单点登录是一种身份验证功能,允许用户使用一组登录凭据访问多个应用程序。企业通常使用 SSO 身份验证来简化对各种 Web、本地和云应用程序的访问,以提供更好的用户体验。
SSO 功能使管理员能够更好地控制:
- 用户访问
- 减少与密码相关的支持电话
- 提高安全性和合规性。
以前,SSO 需要为每个部署的 Web 或 SaaS 应用程序进行配置。有关详细信息,请参阅 Workspace Single Sign-On。
此功能旨在将 SSO 配置减少到单个 PowerShell 命令。此功能适用于所有跨平台的 Web 和 SaaS 应用程序,无需在身份提供商 (IdP) 链中配置 Gateway Service。此功能还改进了用户体验,前提是使用相同的 IdP 对 Citrix Workspace™ app 和 Web 或 SaaS 应用程序进行身份验证。
PowerShell 模块使用在 Citrix Cloud™ 中运行的 StoreFrontConfiguration 服务来获取和设置您的工作区的配置。此模块可帮助您为 Citrix Workspace 配置某些属性。
要下载,请单击适用于 Citrix Workspace 配置的 PowerShell 模块。
先决条件
- 使用相同的身份提供商 (IdP) 对 Citrix Workspace app 和特定的 Web 或 SaaS 应用程序进行身份验证。
- 在第三方 IdP 配置中启用持久性 Cookie,以实现无缝 SSO 体验。
-
本机操作系统上所需的最低 Citrix Workspace app 版本为:
- 适用于 Windows 的 Citrix Workspace app 2204.1
- 适用于 macOS 的 Citrix Workspace app 2203.1
- 适用于 Android 的 Citrix Workspace app 22.3.5
- 适用于 iOS 的 Citrix Workspace app 22.3.5
- 如果使用 Google IdP,则 Android 和 iOS 不支持此功能。
注意:
- 简化的 SSO 功能将用于对适用于 Android 的 Citrix Workspace app 进行身份验证的 Web 视图更改为 Android WebView,将用于对适用于 iOS 的 Citrix Workspace app 进行身份验证的 Web 视图更改为 WKWebView。Citrix 建议管理员测试 Android WebView 和 WKWebView,以验证在使用其他 Endpoint Management 配置(例如 Intune 的条件访问)时可能产生影响的限制。

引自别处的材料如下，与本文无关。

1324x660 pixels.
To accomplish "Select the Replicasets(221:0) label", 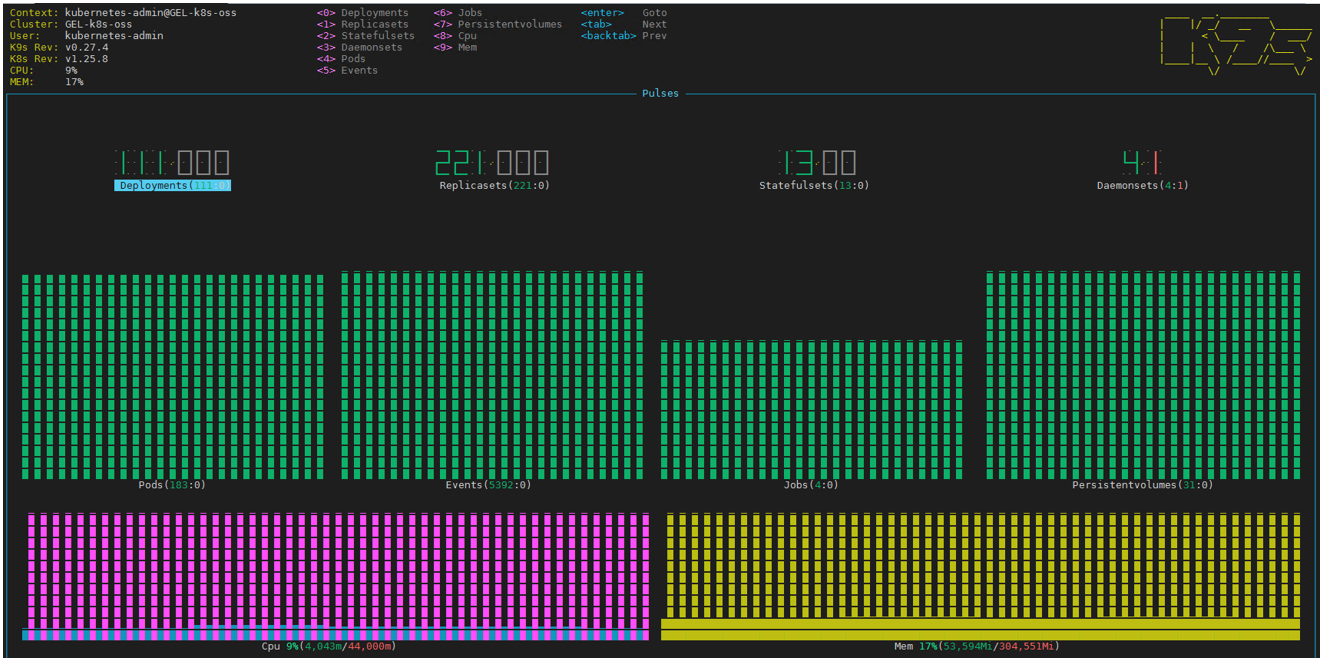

- 如有必要,您可以为特定操作系统禁用 SSO 功能。有关详细信息,请参阅本文中的 Set-WorkspaceCustomConfigurations 部分。
开始之前
要配置 SSO,您必须具备以下各项:
- ClientID
- ClientSecret
- PowerShell 命令语法
获取 ClientId 和 ClientSecret
要生成 ID 和 Secret 值,请执行以下操作:
- 使用您的 Citrix Cloud 凭据登录到 Citrix Cloud 控制台。
- 导航到“身份和访问管理”。
-
转到“API 访问”选项卡 > “安全客户端” > 在“命名您的安全客户端”字段中输入安全客户端的名称 > 单击“创建客户端”。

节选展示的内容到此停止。